* Required work *
Rewrite the passage on bile acid diarrhoea starting at "The gallbladder lies" and ending at "after the stomach.", changing "main bile duct" to "common bile duct".

* Extract *
»»

Bile acid diarrhoea is common, especially in people who are thought to have irritable bowel syndrome. Bile acid diarrhoea may be caused by a problem with your bowel. Much more often there is no other medical problem causing the diarrhoea. Bile acid diarrhoea responds very well to treatment with a medicine called a bile acid binder. The outcome is usually very good if there is no other problem with your bowel.
Understanding the gallbladder and bile
Bile is a fluid made in the liver. Bile contains various substances including bile pigments, bile acids, bile salts, cholesterol and lecithin. Bile is passed into tiny tubes called bile ducts. The bile ducts join together (like the branches of a tree) to form the main bile duct. Bile constantly drips down the bile ducts, into the main bile duct and then into the gut.
The gallbladder lies under the liver on the right side of the upper tummy (abdomen). It is like a pouch which comes off the main bile duct and fills with bile. It is a 'reservoir' which stores bile. The gallbladder squeezes (contracts) when we eat. This empties the stored bile back into the main bile duct. The bile passes along the remainder of the bile duct into the duodenum, which is the first part of the small bowel (gut) after the stomach.

««

* Collected material *
»»

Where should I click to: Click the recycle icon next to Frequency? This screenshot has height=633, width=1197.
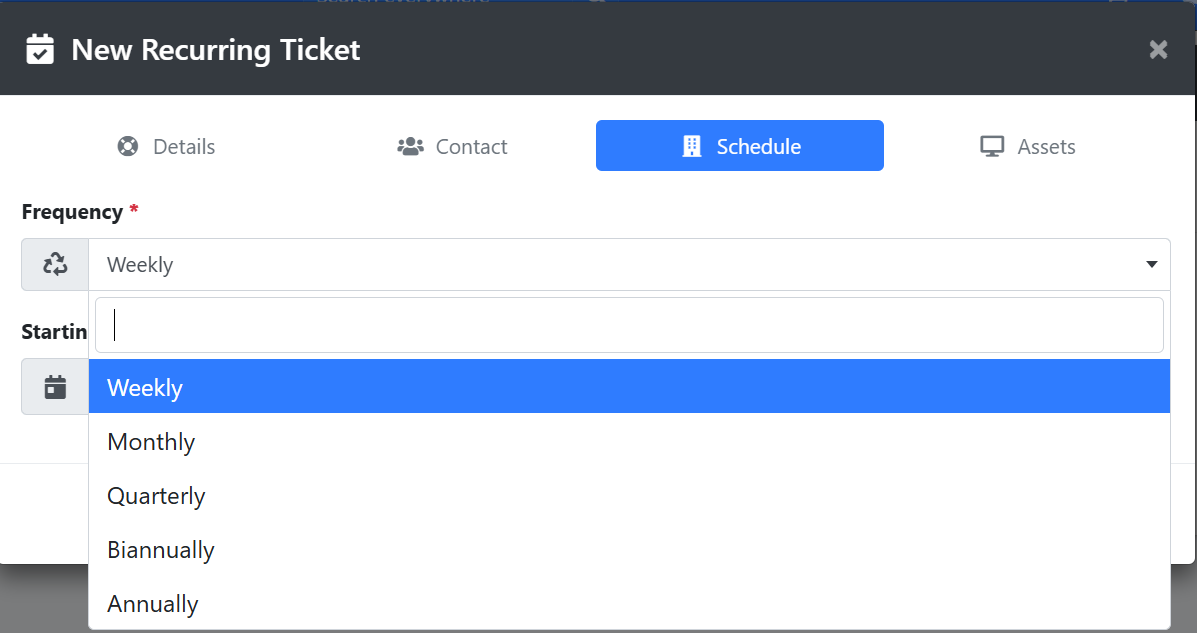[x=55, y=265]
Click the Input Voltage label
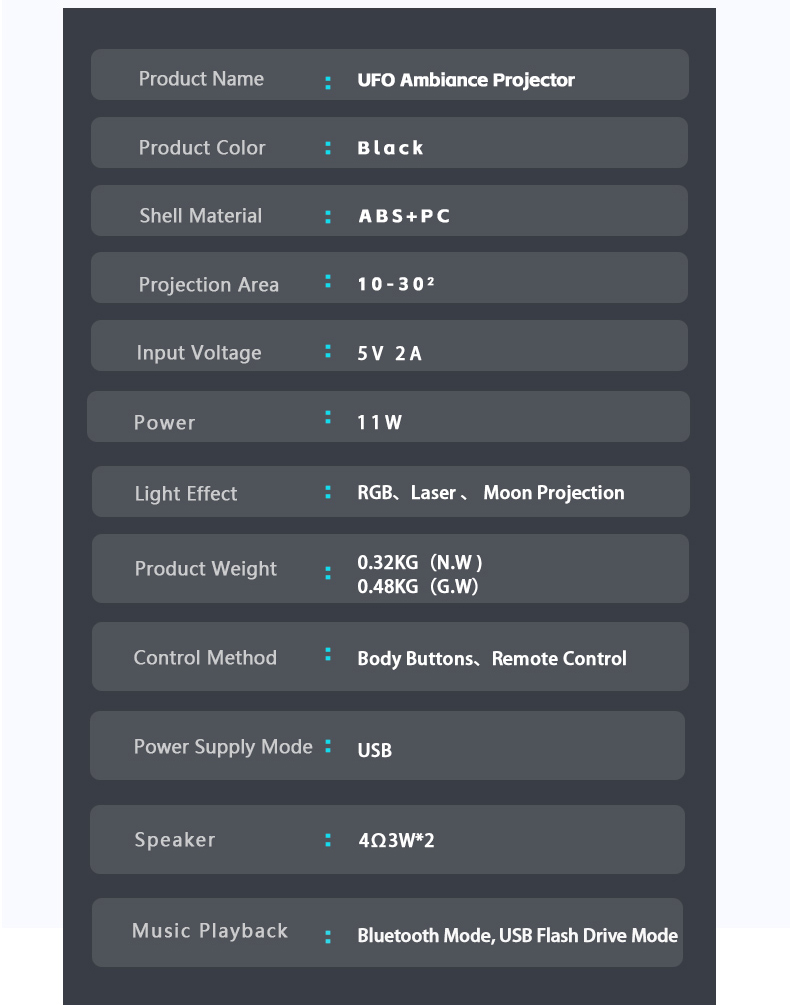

««

* Solution *
The gallbladder lies under the liver on the right side of the upper tummy (abdomen). It is like a pouch which comes off the common bile duct and fills with bile. It is a 'reservoir' which stores bile. The gallbladder squeezes (contracts) when we eat. This empties the stored bile back into the common bile duct. The bile passes along the remainder of the bile duct into the duodenum, which is the first part of the small bowel (gut) after the stomach.